For damn near egotistical, in-your-face red color, the Double Take Scarlet quince hanging out with the green boxwoods owns our neighborhood. As is often the case, with we who overplant, this cultivar got lost in semi-shade between some aged deciduous hollies and a clematis taking ownership of a big 1860s trellis.
The quince made some visual noise last year. This year it went absolutely hey-look-at-me bonkers; the red growing ever deeper as the sun disappears over the barn. I can sit on the porch and watch it disappear, then damn near hear it hollering for attention in the gathering darkness.

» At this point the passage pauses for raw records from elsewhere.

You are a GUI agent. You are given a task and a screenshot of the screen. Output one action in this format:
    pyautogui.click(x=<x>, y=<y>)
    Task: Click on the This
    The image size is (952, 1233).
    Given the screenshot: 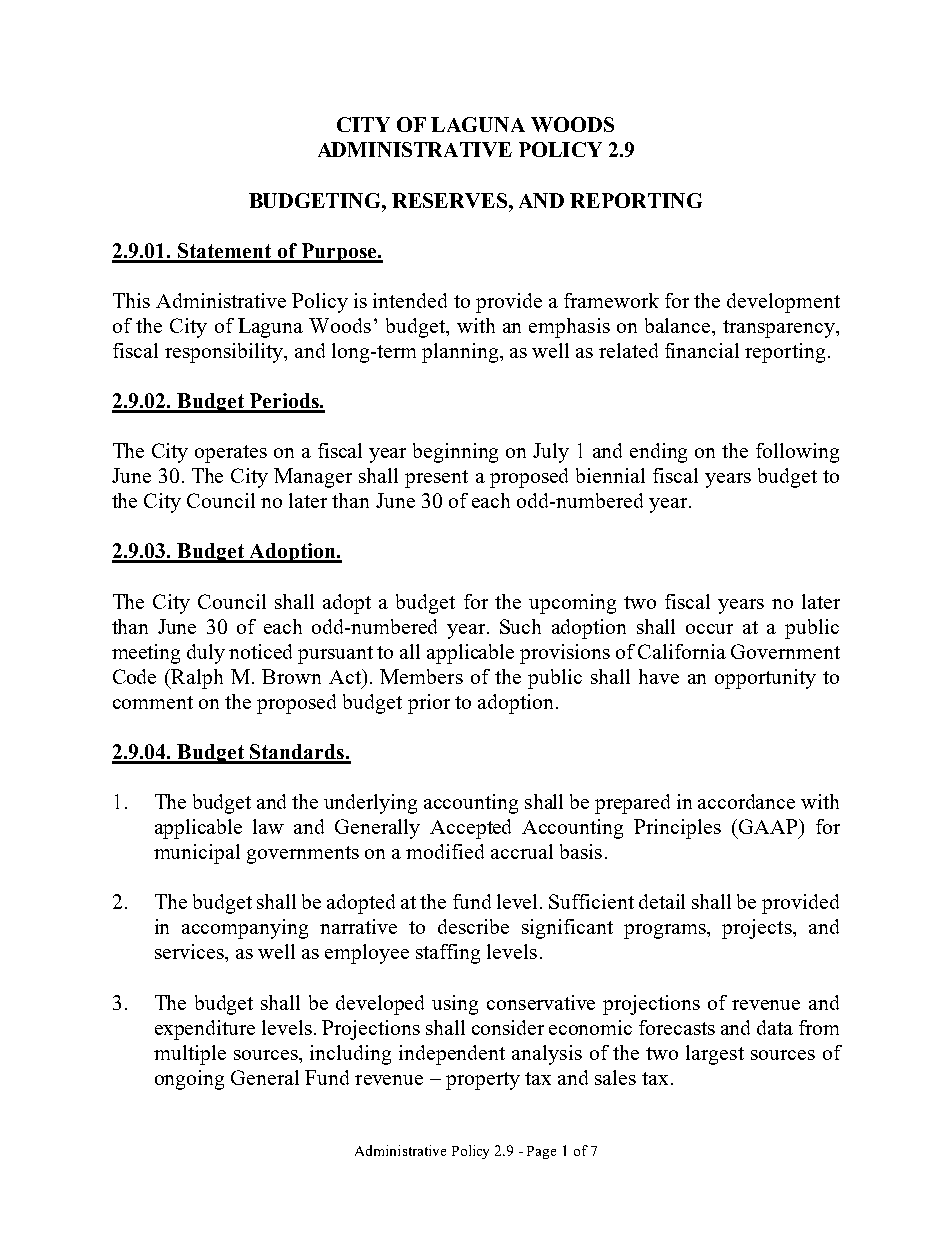 What is the action you would take?
    pyautogui.click(x=131, y=300)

Close to it – although not exactly a soul mate – is the redbud ‘Pauline Lily.’ Truth be told, if Pauline defined all redbuds people would stick to dogwoods. First found in the mountains of West Virginia, and named for the wife of its discoverer, Colin Lily, its flowers are pale pink to white. I like the feature. That neighborhood needs to calm down a little.
Off to my right is perennial porch-watching favorite, the three-flowered maple or Acer triflorum if you must. I like it because it’s got a nice shape, exfoliating bark, great fall color and it’s never in a hurry to do any of it.
I’m getting that same feeling myself.
Former Louisville Courier-Journal columnist Bob Hill wrote more than 4,000 columns and feature stories, about ten books and several angry letters to bill collectors in his 33 years at the paper. He and his wife, Janet, are former guides and caretakers of Hidden Hill Nursery and Garden in Utica, IN., a home-made, eight-acre arboretum, art mecca and source of enormous fun, whimsy, rare plants and peace for all who showed up. Bob’s academic honors include being the tallest kid in his class 12 years in a row.